What are the Physic Gardens?
Located just a half hour walk or 20-minute tube journey from the Kensington branch of the Park Grand Hotel London, the Physic Garden overlooks the Chelsea Embankment on the River Thames. This much-loved botanical garden is home to many species of plants and gives adults and children alike an insight into medieval views on medicine and herbal healing. With over 4 acres of land, the garden is home to the oldest rock garden in the UK which is devoted to alpine plants.
The garden itself consists of pharmaceutical gardens, medicinal gardens, an edible and useful plant garden as well as a woodland area. With ponds and greenery abound, guests can visit the gardens between 11 am and 6 pm every day except for Saturdays.
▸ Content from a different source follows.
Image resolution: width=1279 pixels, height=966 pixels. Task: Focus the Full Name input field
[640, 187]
History of the Physic Garden
Established by the Worshipful Society of Apothecaries in 1670, the garden was used to research plants for medicinal and herbal use. With the adjoining manor changing hands through the centuries, from Sir John Danvers to Dr Hans Sloane, the garden retained its lease to the Apothecary Society for centuries. In 1983 it became a charity, and since then has been open to the public. Over the years, parts of the garden have been lost to building works and the expansion of the river banks, but the initial 4 acres is still open to the public.
Tours and workshops in the Physic Garden
The gardens play host to a range of talks and workshops on botanical plants, as well as unique historical focuses. Seasonal workshops focus on specific plants, whilst the garden is also a hotbed for educational research materials and tours.
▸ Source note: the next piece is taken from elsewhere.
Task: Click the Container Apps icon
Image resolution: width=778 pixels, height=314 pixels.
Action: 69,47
Cafes, shops and points of interest
The Tangerine Dream café in the Physic Garden is famous for its delicately curated menu, bringing a range of curries, stews and pasta dishes to its relaxed restaurant floor. With a café serving snacks, cakes and hot drinks, Tangerine Dream is open till 3.30 pm on weekdays and 3 on weekends, serving up the best on the London café scene regardless of whether you are visiting the garden or not. With a bookshop selling everything a budding botanist could ask for, there’s plenty of reason to visit the Physic Gardens aside from the green Eden within its historic walls.
The garden itself is also home to the UK’s largest olive tree, heated by high brick walls and a unique section devoted to Grapefruit growing.